Paolo Villaggio era vecchio, ma Fantozzi di più, Fantozzi era morto da un pezzo. Fantozzi aveva il lavoro sicuro e una casa di proprietà. Villaggio attraverso quella maschera raccontava, con le dovute esagerazioni narrative, la vita spesso mediocre, a tratti insulsa, sovente frustrata e spiritualmente misera di un 40enne impiegato degli anni ’70. Era misero e dunque comico Fantozzi. Era misero e dunque comico Calboni. Era misera nella sua fordiana routine, e dunque comica nel suo paradosso, quella vita puntualmente mortificata da un cartellino da timbrare al secondo, da soprusi e angherie, lagne e tracotanze, patetici servilismi e cattiverie piccolo-borghesi, grottesche gite aziendali e Corazzate Potemkin serali.
Oggi però molti 20-30-40enni inseguono come un novello sogno americano quella “miseria”, dunque una casa propria e un lavoro sicuro. L’ambizione è la routine, l’anticonformismo è il conformismo. Ci ha costretto alla diminutio il nuovo ordine economico, ci ha racchiuso apatici in fregole impiegatizie la globalizzazione dei denari, che scambia scientemente i privilegi con i diritti e che ha ridotto l’Uomo in ginocchio a implorare un tozzo di pane. E’ lo spirito guida del nostro tempo: inculati e felici (dunque assunti, non conta dove e da chi) è pur sempre meglio che inculati e infelici (ergo precari o disoccupati).
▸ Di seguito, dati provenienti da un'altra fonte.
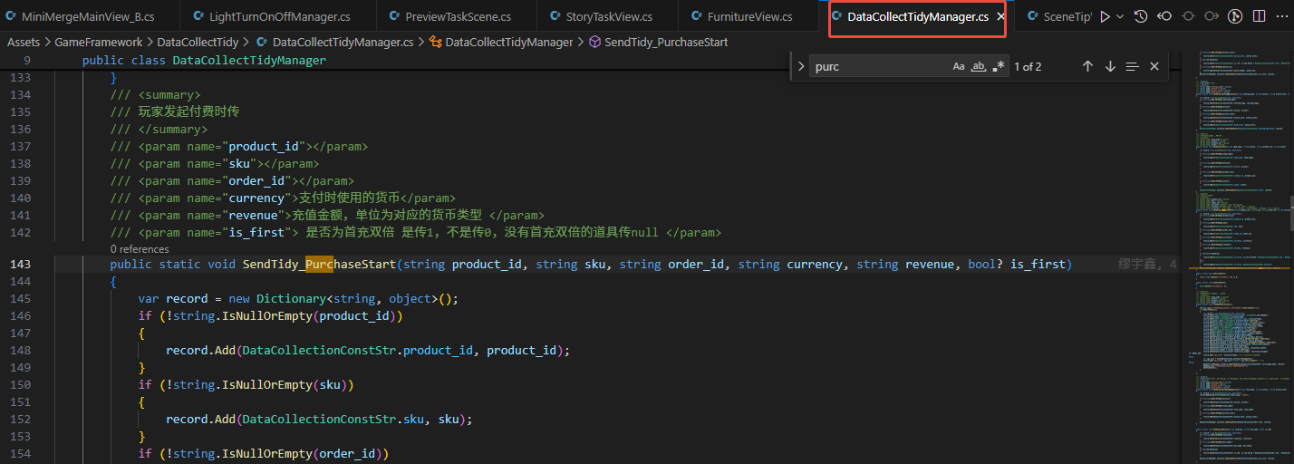The height and width of the screenshot is (464, 1294).
Task: Click the "0 references" code lens link
Action: coord(140,248)
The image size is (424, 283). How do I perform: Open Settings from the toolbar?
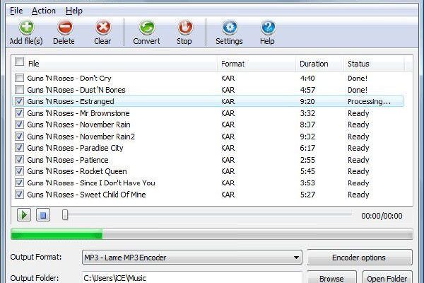pos(229,28)
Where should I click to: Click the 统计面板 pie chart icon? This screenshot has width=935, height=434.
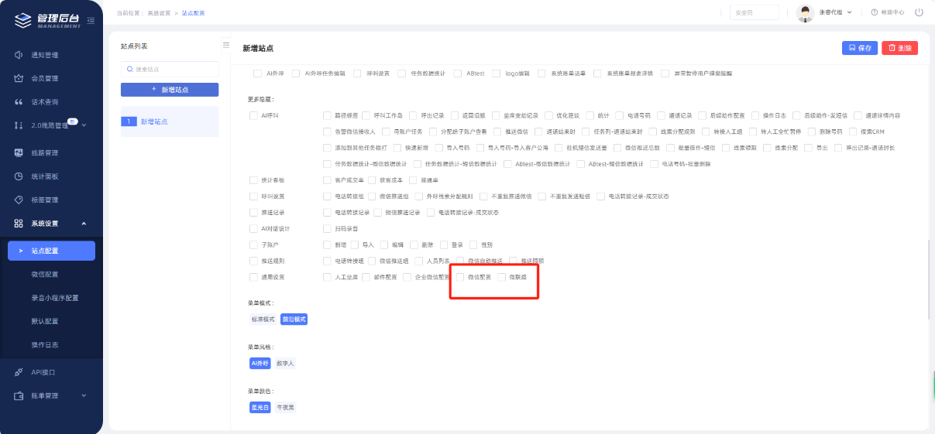19,176
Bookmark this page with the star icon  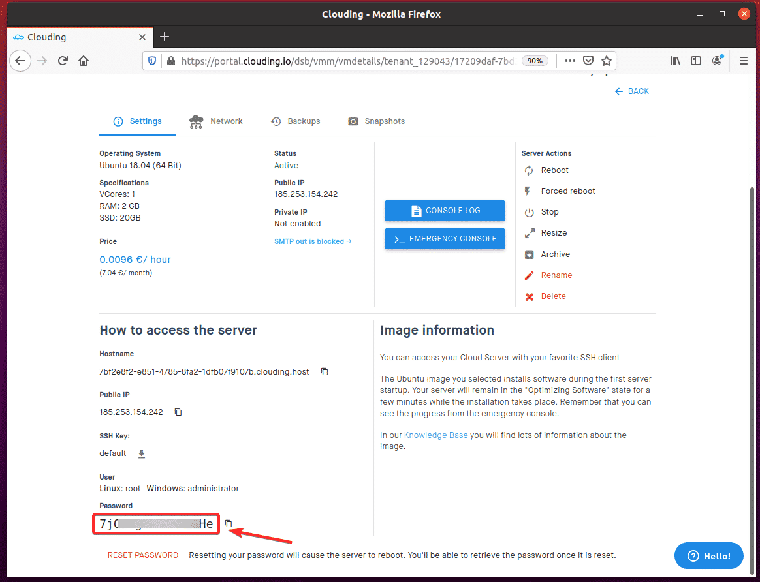[x=607, y=61]
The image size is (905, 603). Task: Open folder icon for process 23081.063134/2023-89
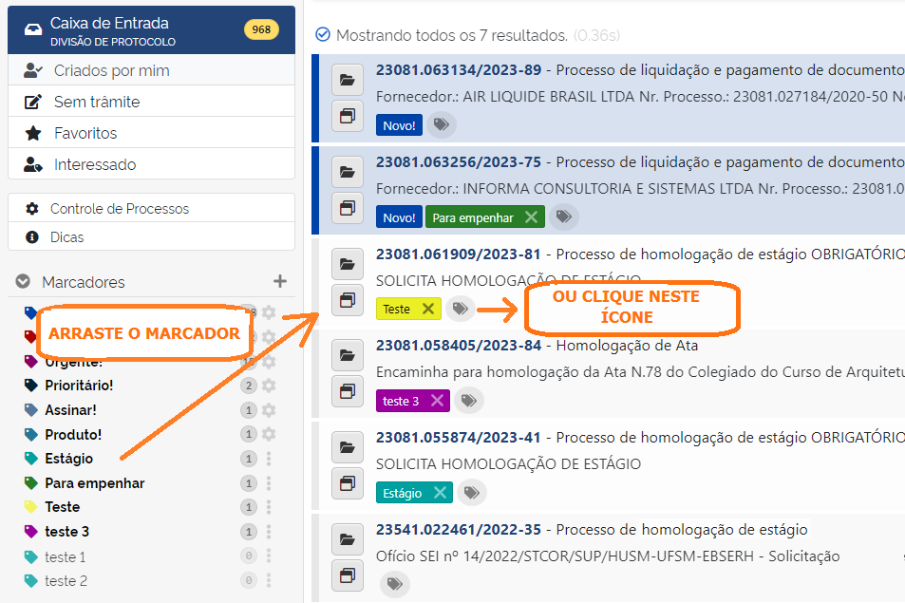[348, 80]
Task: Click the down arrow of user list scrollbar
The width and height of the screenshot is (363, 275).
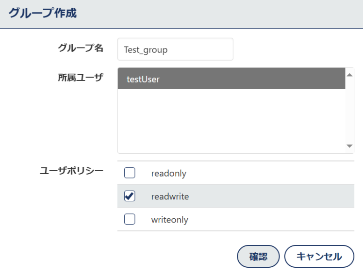Action: click(349, 146)
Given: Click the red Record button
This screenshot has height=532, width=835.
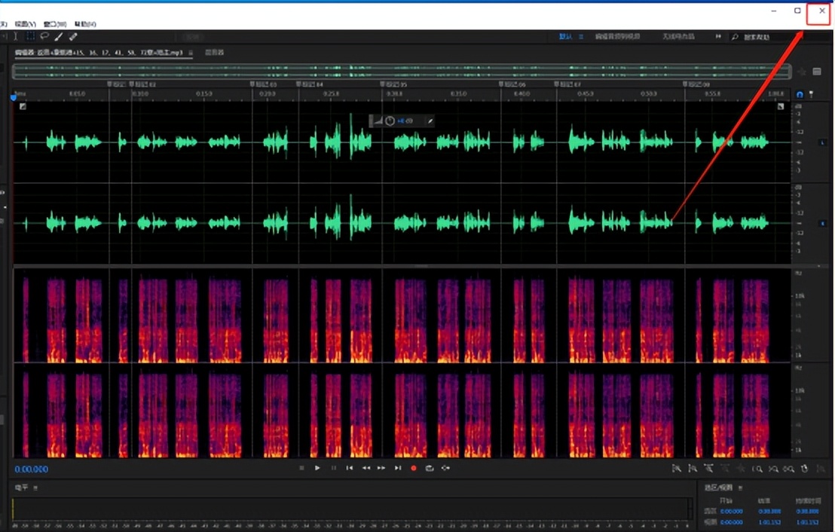Looking at the screenshot, I should click(x=413, y=468).
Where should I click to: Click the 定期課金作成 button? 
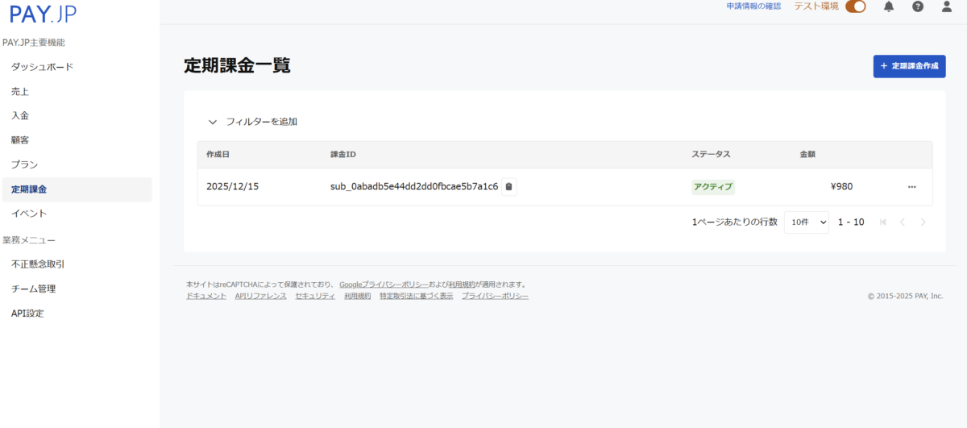point(909,66)
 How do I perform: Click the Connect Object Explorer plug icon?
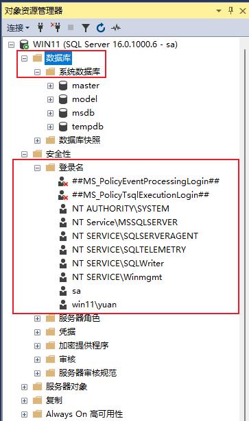coord(40,27)
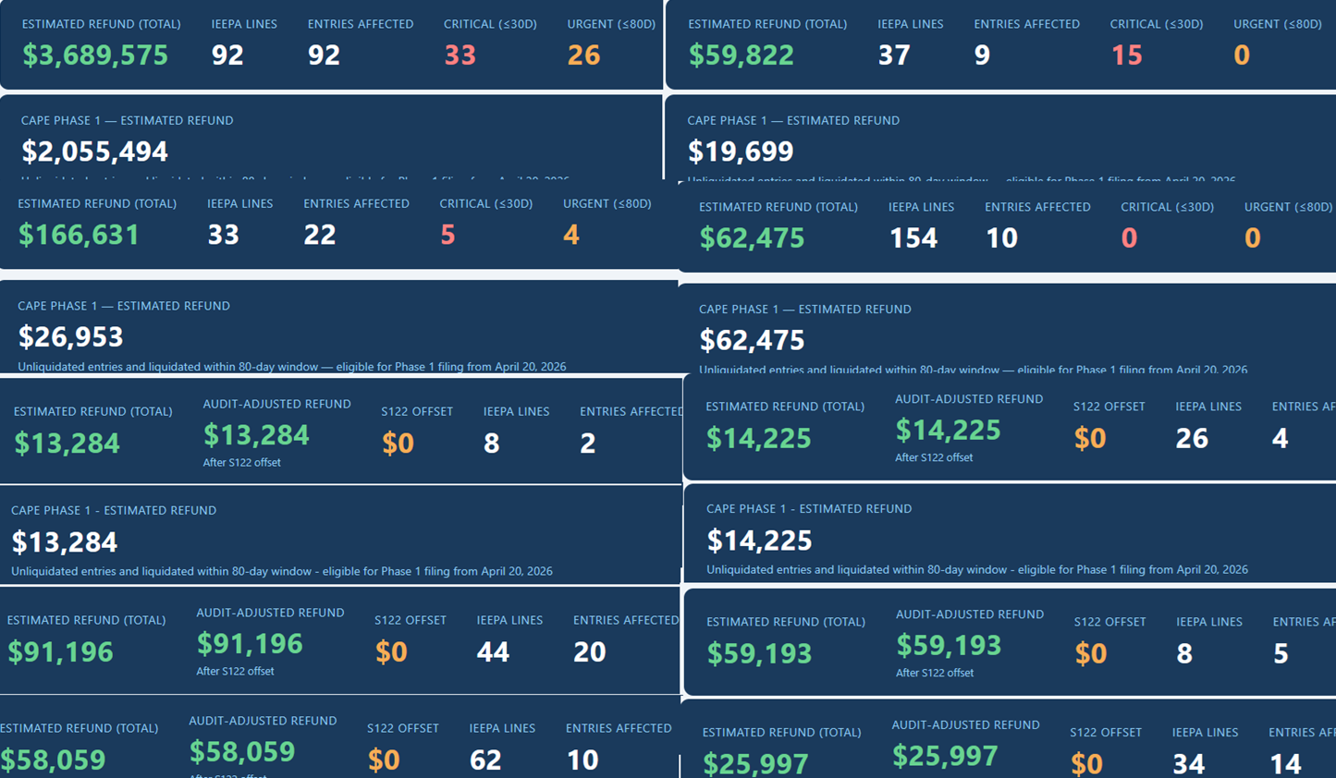
Task: Click the $62,475 CAPE Phase 1 estimate
Action: (752, 340)

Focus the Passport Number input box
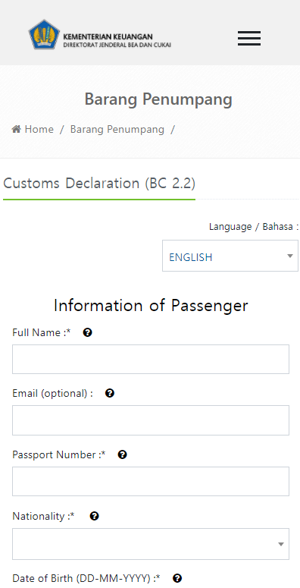151,482
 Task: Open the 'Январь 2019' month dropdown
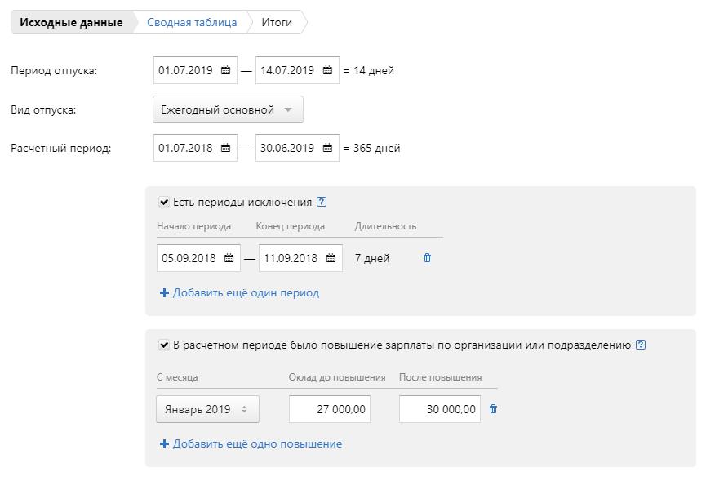207,410
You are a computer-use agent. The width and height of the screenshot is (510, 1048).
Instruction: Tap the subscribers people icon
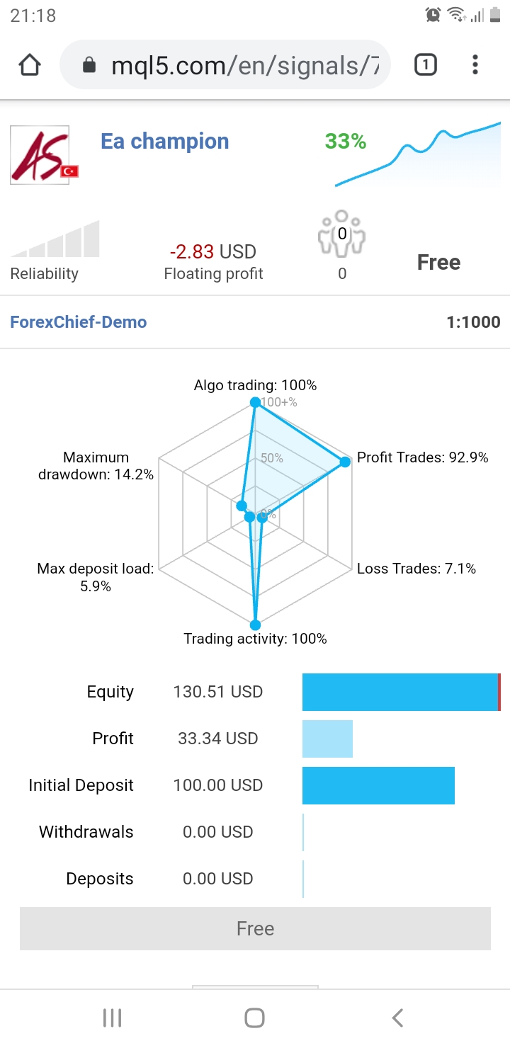[x=342, y=233]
La terza via, felici e basta, non si contempla nemmeno più, a prescindere.
Una volta essere Fantozzi era una sfiga, oggi quella sfiga è un sogno di tanti. Fantozzi è morto da un pezzo e con lui è morto un mondo dove si poteva ancora godere del lusso di sognare ‘qualcosa di più’. Oggi l’unico lusso che ci è concesso è essere Fantozzi.